The strengths of the volume stem from showing the connections between England and Padua related to medical humanism and anatomy, in addition to the strong presence of Paduan alumni in the Royal College of Physicians, as demonstrated in the chapter by Gaetano Thiene and Linda Luxon. As such, the links and influence between Padua and England are still not fully fleshed out. Arguably, Da Monte’s descriptions of disease and therapy derived from clinical observations conducted in the hospital of San Francesco and described in his Consilia – which were published posthumously with the help of Girolamo Donzellini, who was executed for heresy in Venice in 1587, accused of relapsing into Protestantism – are just as monumental as the visually stunning anatomy books of Vesalius and his successors. Da Monte, however, is mentioned only in Nutton’s conclusion and we are left only to wonder if English students were inspired by his hands-on approach. While much is made of the revival of Galenism at the beginning of the sixteenth century, the later Hippocratism of Girolamo Mercuriale and his application of ancient works on epidemics to contemporary plagues goes unmentioned. Numerous other questions remain unanswered. Did Padua’s orto botanico, which was the first of its kind among Renaissance universities, influence and inspire English students? Did English students import theories of method and diagnosis developed in Padua? Did English students react to the Averroism and rich studies of Arabic authors that flourished in Padua and its environs? Can Robert Fludd’s writings be reconciled or contrasted with what he encountered there? Was the exchange unidirectional, or did the English influence their Italian hosts? In the end, more questions arise than are fully answered by this book.
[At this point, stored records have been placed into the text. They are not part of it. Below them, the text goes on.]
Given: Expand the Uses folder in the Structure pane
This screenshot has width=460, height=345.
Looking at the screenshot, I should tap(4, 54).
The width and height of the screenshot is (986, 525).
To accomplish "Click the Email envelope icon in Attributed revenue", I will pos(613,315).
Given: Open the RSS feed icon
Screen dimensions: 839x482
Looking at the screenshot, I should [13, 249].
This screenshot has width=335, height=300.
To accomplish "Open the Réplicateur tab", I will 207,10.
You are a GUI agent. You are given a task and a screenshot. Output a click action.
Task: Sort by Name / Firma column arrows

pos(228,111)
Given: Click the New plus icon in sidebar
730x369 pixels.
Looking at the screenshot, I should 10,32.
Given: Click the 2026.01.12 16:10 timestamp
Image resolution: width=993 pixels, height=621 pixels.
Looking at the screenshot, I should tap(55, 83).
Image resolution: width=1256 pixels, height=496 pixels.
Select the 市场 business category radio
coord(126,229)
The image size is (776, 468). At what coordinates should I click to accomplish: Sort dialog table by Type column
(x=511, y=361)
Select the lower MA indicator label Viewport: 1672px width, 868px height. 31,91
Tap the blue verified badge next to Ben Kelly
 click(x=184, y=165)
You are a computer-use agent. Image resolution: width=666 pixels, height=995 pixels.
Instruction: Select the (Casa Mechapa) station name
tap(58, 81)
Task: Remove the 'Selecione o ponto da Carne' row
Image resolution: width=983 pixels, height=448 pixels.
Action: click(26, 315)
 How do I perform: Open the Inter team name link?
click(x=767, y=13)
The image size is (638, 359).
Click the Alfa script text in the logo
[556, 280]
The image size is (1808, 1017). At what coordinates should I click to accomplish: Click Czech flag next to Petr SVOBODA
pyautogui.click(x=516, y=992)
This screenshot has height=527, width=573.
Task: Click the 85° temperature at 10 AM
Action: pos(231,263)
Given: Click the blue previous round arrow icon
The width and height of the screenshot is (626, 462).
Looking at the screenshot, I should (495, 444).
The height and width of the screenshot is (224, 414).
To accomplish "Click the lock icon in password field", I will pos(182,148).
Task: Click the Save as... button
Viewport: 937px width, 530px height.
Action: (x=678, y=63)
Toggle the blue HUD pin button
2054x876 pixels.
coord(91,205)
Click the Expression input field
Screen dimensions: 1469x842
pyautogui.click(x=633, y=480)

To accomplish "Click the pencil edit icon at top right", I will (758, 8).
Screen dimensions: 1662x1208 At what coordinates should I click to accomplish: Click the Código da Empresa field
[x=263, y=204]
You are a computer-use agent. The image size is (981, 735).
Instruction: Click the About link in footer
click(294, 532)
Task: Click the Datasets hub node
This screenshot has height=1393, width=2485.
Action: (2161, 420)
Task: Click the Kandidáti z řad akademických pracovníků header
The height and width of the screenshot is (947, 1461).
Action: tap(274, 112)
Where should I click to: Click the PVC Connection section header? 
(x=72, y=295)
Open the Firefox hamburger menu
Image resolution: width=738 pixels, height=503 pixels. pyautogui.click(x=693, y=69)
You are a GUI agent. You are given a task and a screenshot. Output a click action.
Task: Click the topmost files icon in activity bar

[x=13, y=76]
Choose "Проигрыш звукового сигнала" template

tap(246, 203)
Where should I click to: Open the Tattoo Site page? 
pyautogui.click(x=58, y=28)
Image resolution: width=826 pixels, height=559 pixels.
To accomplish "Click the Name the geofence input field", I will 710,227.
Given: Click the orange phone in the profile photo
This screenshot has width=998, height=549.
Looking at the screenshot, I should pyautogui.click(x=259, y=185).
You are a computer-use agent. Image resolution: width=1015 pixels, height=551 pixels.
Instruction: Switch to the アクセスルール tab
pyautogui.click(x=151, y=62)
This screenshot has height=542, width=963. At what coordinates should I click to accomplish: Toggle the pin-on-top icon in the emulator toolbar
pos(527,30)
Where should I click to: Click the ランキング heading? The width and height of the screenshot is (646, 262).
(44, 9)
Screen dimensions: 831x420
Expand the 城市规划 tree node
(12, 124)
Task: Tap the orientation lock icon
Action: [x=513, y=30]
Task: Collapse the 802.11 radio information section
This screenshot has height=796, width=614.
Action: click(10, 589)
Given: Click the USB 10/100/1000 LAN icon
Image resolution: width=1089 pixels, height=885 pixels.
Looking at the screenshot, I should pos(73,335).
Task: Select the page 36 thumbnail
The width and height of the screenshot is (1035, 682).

Beautiful illustrations, including colour reproductions of Harvey’s diploma, fill this lavishly produced volume. It is a shame, however, that the same degree of attention given to the book’s production was not extended to improve the copyediting and revise a number of the chapters that appear to have changed little from their original form as conference papers. The collected efforts do well to point to a promising subject, but the notable gaps mean that there is far more to write on the subject.